Weeks after the San Francisco Police Department used DNA evidence from a woman’s rape kit from years ago to charge her with a poverty-related crime—only to dismiss the charges in the face of public pressure days later—city officials announced this week that SFPD will no longer use DNA collected from sexual assault victims to investigate them for unrelated crimes.
According to San Francisco District Attorney Chesa Boudin, the aforementioned case of the unnamed victim’s rape kit being used to arrest her for a suspected felony made Boudin aware of the “opaque practice” by the police department, prompting his office to investigate how often police may have done this. SFPD’s crime lab formally stopped the practice upon receiving a complaint from Boudin’s office last Friday, a spokesman for SFPD Chief Bill Scott said on Wednesday.

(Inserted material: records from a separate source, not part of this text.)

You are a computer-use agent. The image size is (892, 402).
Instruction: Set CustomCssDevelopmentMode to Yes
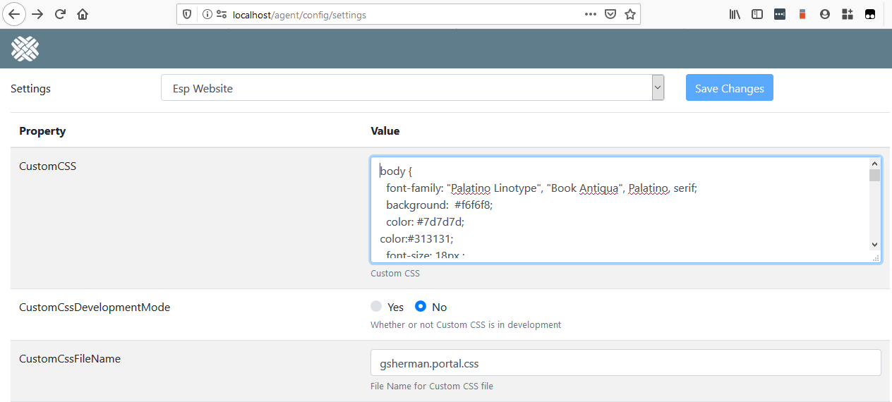pyautogui.click(x=377, y=307)
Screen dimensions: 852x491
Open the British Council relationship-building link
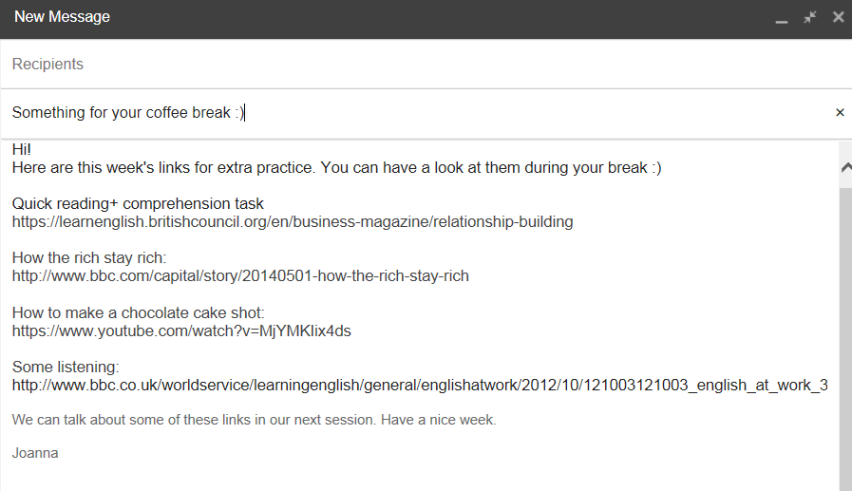[293, 222]
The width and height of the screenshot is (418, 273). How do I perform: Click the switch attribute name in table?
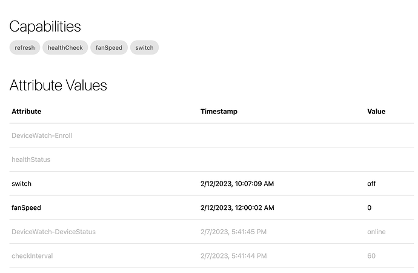click(22, 183)
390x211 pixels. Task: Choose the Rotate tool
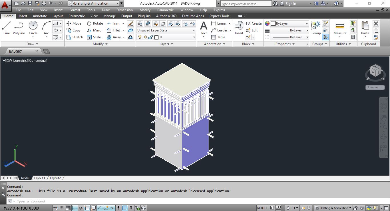pyautogui.click(x=95, y=23)
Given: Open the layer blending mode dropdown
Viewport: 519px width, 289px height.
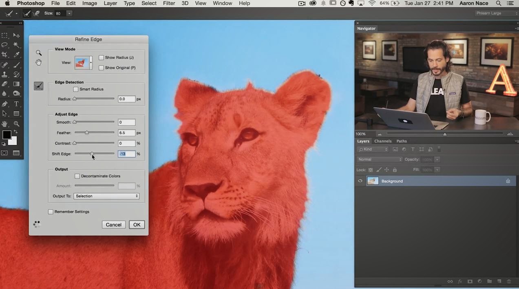Looking at the screenshot, I should pyautogui.click(x=379, y=159).
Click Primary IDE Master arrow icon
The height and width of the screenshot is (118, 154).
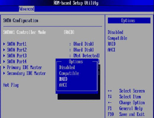point(4,68)
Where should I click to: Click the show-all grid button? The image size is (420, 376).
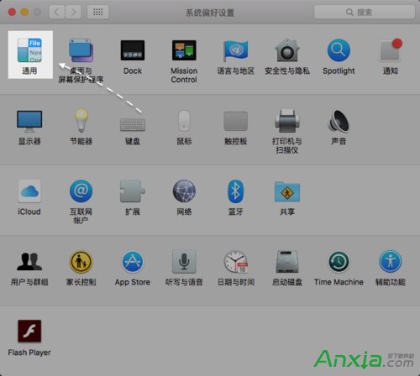(97, 12)
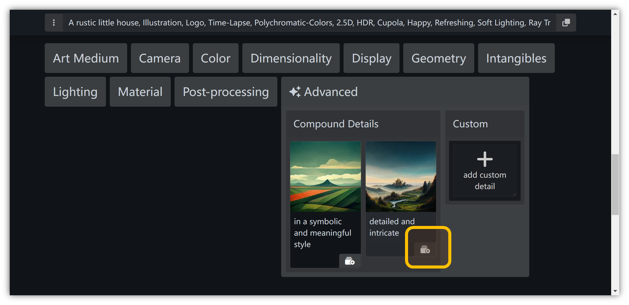Screen dimensions: 629x305
Task: Open the Intangibles category
Action: coord(516,58)
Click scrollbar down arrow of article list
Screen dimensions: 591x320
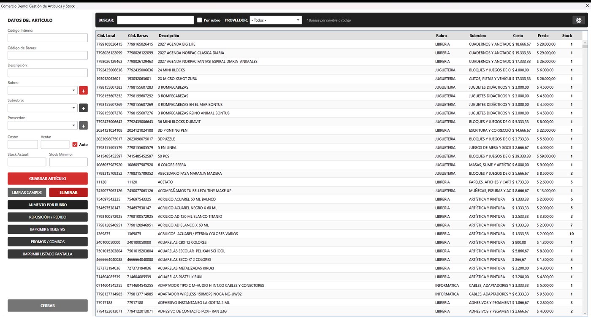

Last week, Boudin noted that sexual assault victims who sign waivers to have their DNA collected in a rape kit aren’t agreeing to their DNA being used as possible evidence to charge them for future crimes. “Even if it were mentioned somewhere in the fine print, is that an appropriate waiver to seek from a victim who’s just come in and reported a sex assault? Absolutely not,” Boudin told the San Francisco Chronicle.

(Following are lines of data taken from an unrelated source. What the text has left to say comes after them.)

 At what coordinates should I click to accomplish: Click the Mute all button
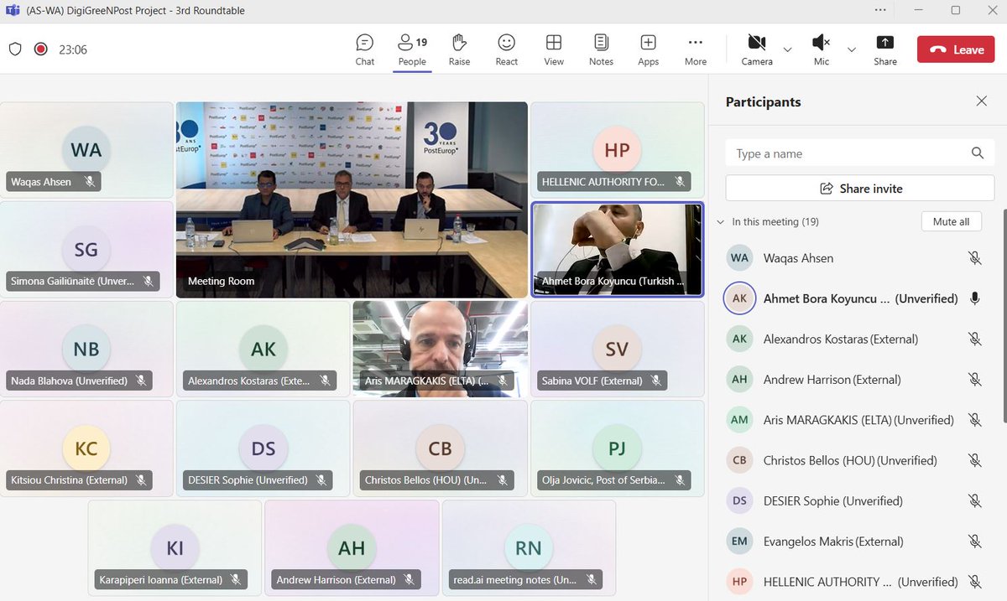(951, 221)
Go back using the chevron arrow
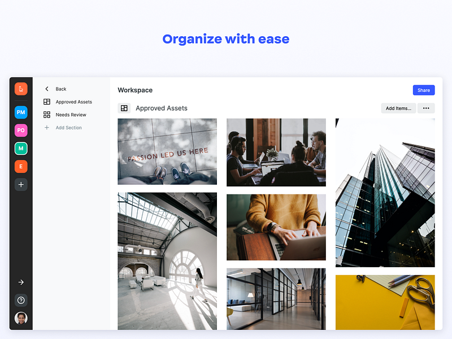 coord(47,89)
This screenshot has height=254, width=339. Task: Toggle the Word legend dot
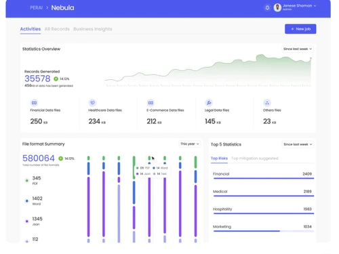click(27, 200)
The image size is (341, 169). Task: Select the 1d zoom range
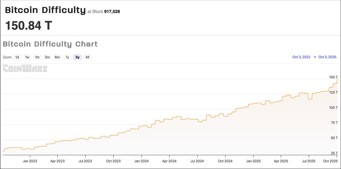coord(17,57)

USA Today reported that for the last seven years, SFPD’s crime lab has kept a database of DNA from victims of violent crimes and even child victims, which could be used as evidence in possible future, unrelated crimes—a practice that law enforcement and forensic experts told the newspaper was “highly unusual, unethical and shocking.”
Even following the announcement that SFPD will discontinue this practice, and amid the district attorney’s ongoing investigation into how common this practice has been, demands for answers and transparency persist. Earlier this week, House Intelligence Committee chair Rep. Adam Schiff (D-CA) wrote a letter to FBI Director Christopher Wray asking Wray to clarify federal laws around use of DNA from rape kits.
Schiff asked the FBI to disclose the extent to which this happens and whether the agency has authority to stop it, noting the “chilling effect on reporting of rapes and sexual assaults” that this practice could have. The FBI has yet to issue a public response.
As we await results from Boudin’s investigation and a response to Schiff’s letter, it seems worth noting that criminalization of survivors isn’t uncommon. In 2020, one survey found 24% of women who have called the police to report intimate partner violence say in response, they were arrested or threatened with arrest. As a result of what’s known as the sexual assault-to-prison pipeline, 90% of incarcerated women have survived sexual violence.
Unsurprisingly, the vast majority of sexual assaults are unreported to law enforcement, and a majority of survivors who report their assaults say they were failed or even retraumatized by law enforcement. SFPD’s recent use of a rape kit as evidence against a survivor years after it was collected is horrifying—and ultimately part of a greater crisis of police departments failing and even criminalizing survivors.